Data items
--------------------------------
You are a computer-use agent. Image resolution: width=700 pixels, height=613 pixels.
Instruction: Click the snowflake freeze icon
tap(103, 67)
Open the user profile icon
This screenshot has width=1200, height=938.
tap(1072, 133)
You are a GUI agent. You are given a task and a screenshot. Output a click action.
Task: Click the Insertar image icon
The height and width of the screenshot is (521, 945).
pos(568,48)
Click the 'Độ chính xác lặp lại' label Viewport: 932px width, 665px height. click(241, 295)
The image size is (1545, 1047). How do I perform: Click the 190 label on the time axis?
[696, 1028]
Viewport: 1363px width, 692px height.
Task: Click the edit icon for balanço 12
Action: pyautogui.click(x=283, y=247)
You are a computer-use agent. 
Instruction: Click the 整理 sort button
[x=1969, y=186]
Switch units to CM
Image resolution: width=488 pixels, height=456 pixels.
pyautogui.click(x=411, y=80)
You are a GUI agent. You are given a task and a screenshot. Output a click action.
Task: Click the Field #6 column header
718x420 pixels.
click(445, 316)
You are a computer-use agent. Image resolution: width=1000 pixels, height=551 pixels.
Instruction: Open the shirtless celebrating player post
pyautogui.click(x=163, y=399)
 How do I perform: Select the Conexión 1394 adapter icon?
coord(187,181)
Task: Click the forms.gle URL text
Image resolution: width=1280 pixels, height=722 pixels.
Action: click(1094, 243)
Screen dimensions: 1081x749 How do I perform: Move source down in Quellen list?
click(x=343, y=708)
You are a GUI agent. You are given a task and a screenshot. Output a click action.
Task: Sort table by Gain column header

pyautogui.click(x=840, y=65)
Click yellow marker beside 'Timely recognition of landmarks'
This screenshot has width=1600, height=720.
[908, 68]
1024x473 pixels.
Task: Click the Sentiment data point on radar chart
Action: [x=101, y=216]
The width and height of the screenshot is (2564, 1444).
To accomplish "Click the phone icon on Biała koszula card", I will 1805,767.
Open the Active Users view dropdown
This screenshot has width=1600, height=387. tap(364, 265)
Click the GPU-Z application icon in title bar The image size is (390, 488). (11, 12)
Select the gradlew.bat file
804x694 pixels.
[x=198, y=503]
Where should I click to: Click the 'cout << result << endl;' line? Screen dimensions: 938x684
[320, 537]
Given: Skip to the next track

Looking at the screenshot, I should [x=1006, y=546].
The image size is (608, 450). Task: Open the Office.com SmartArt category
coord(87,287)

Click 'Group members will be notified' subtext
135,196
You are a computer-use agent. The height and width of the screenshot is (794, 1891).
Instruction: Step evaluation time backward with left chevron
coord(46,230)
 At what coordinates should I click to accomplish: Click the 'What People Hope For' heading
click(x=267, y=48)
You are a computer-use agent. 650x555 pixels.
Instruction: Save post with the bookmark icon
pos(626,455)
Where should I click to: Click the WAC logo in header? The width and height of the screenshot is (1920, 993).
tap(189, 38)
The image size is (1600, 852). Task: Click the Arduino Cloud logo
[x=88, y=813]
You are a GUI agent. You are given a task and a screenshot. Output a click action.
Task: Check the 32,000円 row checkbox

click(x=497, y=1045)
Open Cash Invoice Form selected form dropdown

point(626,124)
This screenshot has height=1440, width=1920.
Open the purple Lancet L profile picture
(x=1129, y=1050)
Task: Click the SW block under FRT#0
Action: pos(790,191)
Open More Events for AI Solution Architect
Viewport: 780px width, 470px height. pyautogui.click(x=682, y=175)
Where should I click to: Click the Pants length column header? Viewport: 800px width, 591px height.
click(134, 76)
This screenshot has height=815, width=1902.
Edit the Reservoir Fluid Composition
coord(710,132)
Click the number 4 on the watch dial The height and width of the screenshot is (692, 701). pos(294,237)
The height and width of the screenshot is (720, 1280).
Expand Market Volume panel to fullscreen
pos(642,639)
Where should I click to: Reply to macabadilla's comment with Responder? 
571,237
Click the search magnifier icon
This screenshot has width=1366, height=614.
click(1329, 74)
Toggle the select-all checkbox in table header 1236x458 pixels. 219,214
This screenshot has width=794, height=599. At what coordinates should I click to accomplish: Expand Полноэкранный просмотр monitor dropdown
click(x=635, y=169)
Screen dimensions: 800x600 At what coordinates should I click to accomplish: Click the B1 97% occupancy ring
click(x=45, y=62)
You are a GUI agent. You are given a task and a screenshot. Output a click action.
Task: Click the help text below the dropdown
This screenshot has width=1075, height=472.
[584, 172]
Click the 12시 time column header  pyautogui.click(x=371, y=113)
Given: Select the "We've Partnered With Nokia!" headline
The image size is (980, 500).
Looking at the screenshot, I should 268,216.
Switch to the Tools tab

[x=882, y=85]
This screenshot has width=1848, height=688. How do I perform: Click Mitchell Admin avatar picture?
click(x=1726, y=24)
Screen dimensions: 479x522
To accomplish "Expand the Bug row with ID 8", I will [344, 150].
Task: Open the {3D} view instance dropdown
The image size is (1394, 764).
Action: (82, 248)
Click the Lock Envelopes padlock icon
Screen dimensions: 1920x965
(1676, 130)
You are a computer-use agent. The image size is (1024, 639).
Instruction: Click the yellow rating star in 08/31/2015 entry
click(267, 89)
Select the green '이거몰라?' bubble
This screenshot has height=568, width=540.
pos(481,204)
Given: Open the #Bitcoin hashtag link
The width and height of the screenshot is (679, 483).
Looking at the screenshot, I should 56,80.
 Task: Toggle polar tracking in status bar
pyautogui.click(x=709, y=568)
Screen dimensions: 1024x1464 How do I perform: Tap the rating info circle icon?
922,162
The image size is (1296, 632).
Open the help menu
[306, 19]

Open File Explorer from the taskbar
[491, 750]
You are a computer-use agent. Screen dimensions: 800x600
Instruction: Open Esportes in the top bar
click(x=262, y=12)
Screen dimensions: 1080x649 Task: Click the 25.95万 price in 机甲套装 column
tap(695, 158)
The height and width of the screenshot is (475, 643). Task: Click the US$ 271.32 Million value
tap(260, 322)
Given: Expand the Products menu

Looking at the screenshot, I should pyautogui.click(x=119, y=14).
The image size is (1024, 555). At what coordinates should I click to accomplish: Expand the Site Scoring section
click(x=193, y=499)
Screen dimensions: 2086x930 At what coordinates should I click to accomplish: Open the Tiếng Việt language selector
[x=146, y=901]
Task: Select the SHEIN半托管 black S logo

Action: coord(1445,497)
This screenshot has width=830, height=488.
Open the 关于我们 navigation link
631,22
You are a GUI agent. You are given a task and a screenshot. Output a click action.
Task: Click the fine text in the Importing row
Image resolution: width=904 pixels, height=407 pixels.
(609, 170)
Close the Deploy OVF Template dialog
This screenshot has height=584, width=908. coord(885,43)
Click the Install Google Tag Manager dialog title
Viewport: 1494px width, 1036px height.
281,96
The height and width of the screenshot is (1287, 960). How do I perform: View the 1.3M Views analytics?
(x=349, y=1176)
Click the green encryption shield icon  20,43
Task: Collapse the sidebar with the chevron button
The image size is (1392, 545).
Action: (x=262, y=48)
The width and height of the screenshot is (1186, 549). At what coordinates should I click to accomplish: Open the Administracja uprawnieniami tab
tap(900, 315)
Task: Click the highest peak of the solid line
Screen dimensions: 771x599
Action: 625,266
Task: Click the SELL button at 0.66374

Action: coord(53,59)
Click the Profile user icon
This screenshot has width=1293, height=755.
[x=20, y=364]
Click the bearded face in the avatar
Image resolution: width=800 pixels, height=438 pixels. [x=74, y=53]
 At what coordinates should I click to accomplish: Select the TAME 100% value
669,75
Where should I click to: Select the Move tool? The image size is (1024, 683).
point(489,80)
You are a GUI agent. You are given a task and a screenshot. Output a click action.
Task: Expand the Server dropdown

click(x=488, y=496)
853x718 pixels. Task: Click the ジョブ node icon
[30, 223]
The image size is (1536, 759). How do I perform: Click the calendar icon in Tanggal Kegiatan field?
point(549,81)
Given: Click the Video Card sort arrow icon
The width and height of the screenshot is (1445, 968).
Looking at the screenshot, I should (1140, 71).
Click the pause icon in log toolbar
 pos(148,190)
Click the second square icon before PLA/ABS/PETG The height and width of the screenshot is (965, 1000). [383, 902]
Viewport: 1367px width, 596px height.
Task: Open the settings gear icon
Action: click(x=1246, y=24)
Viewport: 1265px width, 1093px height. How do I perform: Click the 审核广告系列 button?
--------------------------------
• EXERCISE DETAILS:
Please copy out each line of the data in which the word "green" occurs.

• EXERCISE SOLUTION:
Select the green '이거몰라?' bubble
Click the green encryption shield icon  20,43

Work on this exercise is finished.